Our Take
The time savings are substantial and measured across real projects, but the results come from a single company working on CRUD applications with no independent verification.
Why it matters
This provides concrete data points for development teams evaluating AI agent adoption, particularly the cost-accuracy tradeoffs and organizational changes needed for production deployment.
Do this week
Development leads: benchmark your current screen design and development times this week so you can measure any AI productivity gains against actual baselines.
Simplex measures 40-70% time cuts across development phases
Simplex, a Japanese technology consulting firm, has deployed ChatGPT Enterprise and OpenAI's Codex coding agent across its software development operations, measuring specific time reductions: 40% fewer hours to design each screen, 70% fewer hours to develop each screen, and 17% fewer hours for internal integration testing (company-reported).
The company focuses on CRUD-based web applications as its initial use case. Codex handles front and back-end code generation from design documents, creates unit tests, reviews code for nonfunctional requirements, and fixes issues found during integration testing. Simplex also runs automated workflows that execute Python scripts from Codex CLI and move continuously from server implementation through end-to-end test fixes.
Beyond code generation, Executive Principal Kazuya Ujihiro reports that Codex has enabled smaller teams to handle design work and improved specification review accuracy across multiple files. The company selected Codex after internal evaluation showed "the best balance of cost, accuracy, and functionality" compared to alternatives.
Real measurements from production deployment
Most AI coding tool reports rely on vendor benchmarks or synthetic tasks. Simplex provides actual time measurements from live projects, though limited to one company's workflow and application type. The 70% development time reduction is particularly notable given it covers full screen implementation, not just code completion.
The operational model matters as much as the tool choice. Simplex established a center of excellence in 2023, chose a single primary agent to accumulate shared expertise, and separated validation from enablement so experimentation could run parallel to rollout.
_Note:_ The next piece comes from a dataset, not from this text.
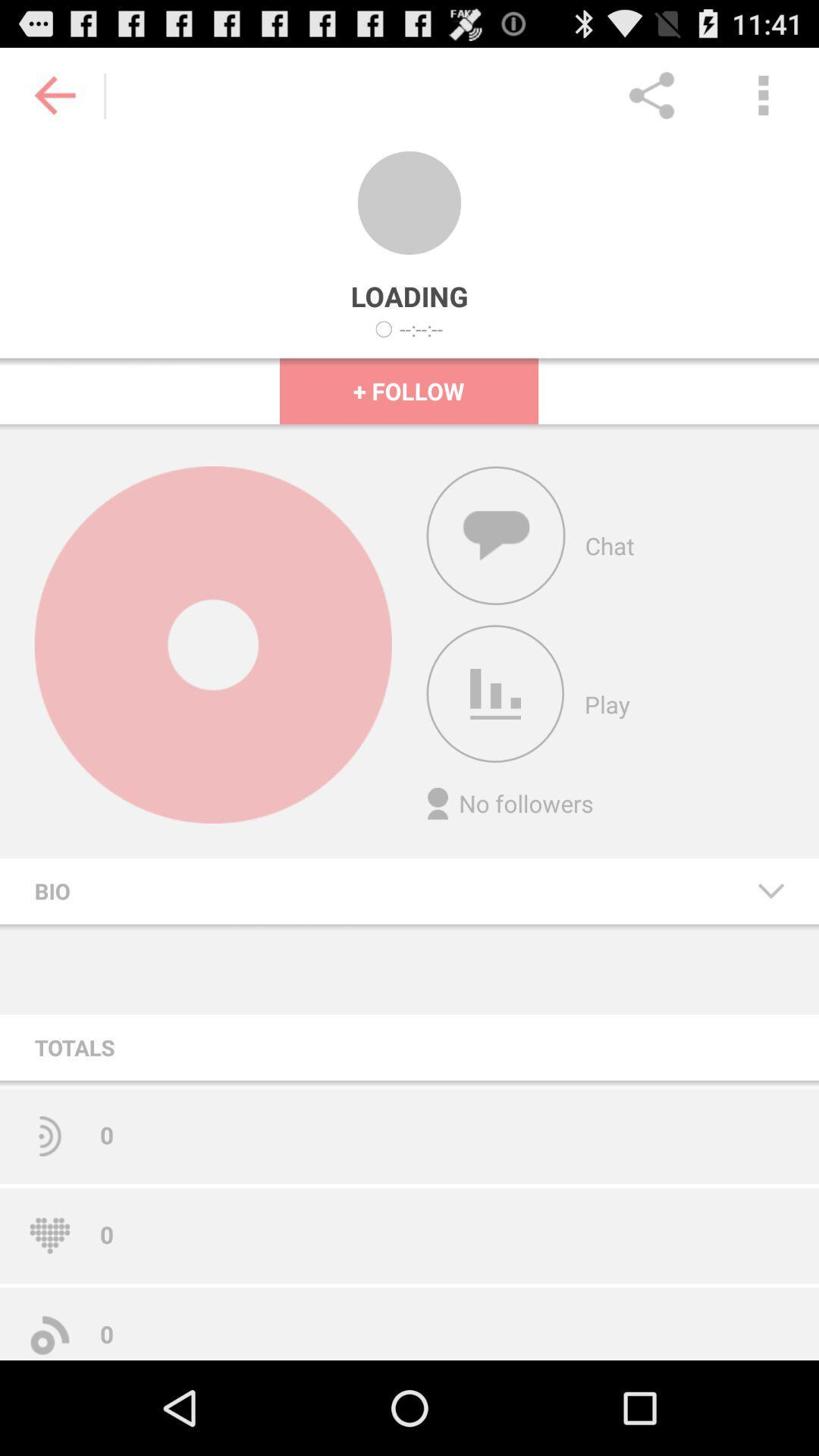  What do you see at coordinates (496, 535) in the screenshot?
I see `the icon next to chat item` at bounding box center [496, 535].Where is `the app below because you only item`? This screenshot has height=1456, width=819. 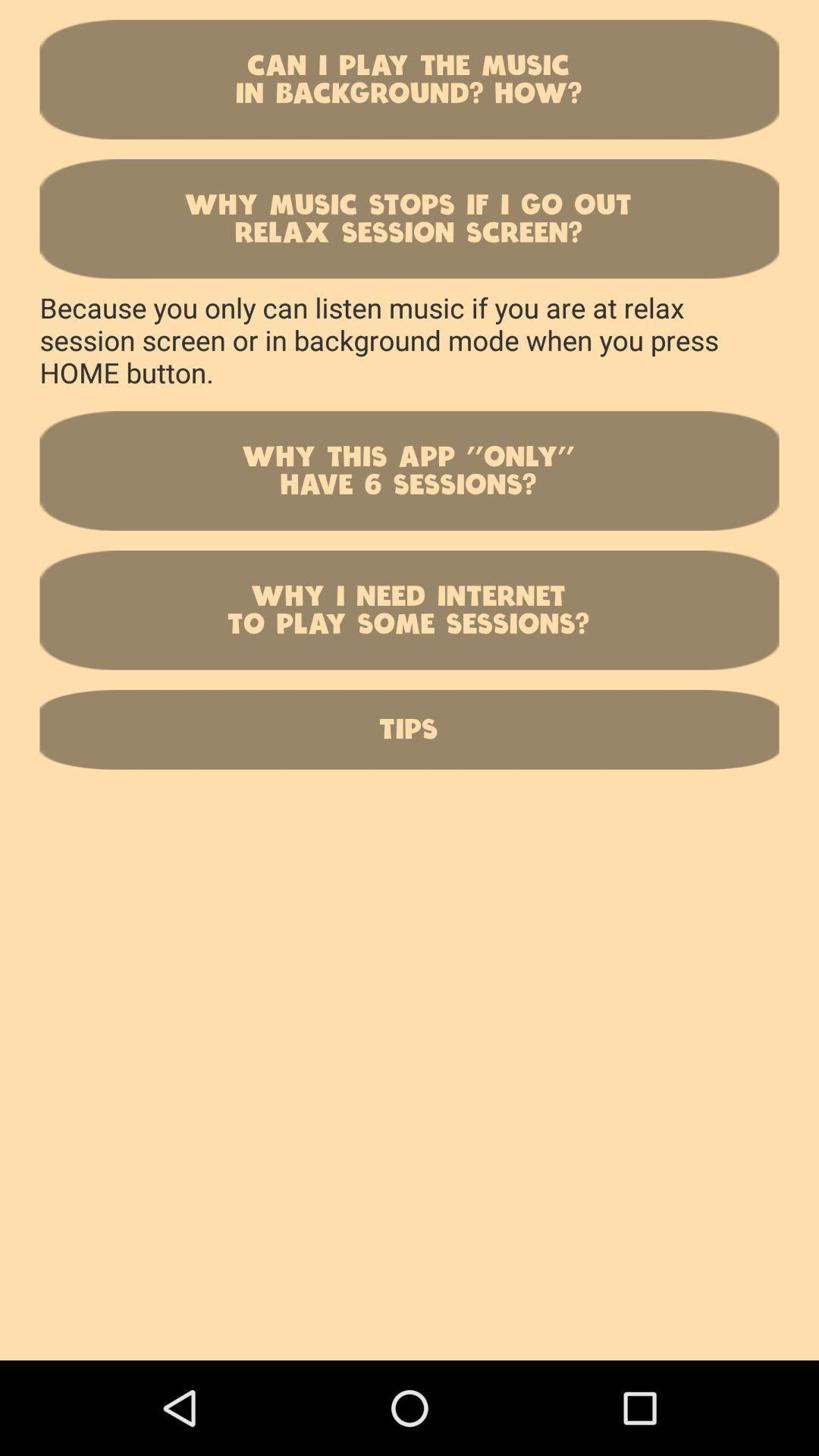
the app below because you only item is located at coordinates (410, 469).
This suggests successful adoption requires treating AI as an operating model change, not just a productivity tool.
The company is redesigning its development process around AI rather than replacing existing steps one-for-one, moving from linear requirements-design-implementation-testing toward upfront rule definition with repeated integration and automated evaluation.
Baseline your current metrics before agent adoption
Simplex's approach offers a replicable framework: quantitative validation before expansion, single-agent standardization for knowledge sharing, and parallel experimentation with production rollout. The time savings appear most pronounced in routine implementation work rather than architectural decisions.
For teams considering similar adoption, the CRUD application constraint matters. These results may not transfer to complex system integration, real-time applications, or domains with strict regulatory requirements. The company notes that AI-generated results vary depending on system settings and input data.
The organizational changes are as significant as the technical ones. Ujihiro describes a shift where "people focus on final decisions and accountability for quality, while AI handles implementation, review, and fixes." This division of labor requires clear governance around where human judgment remains essential versus where AI can execute independently.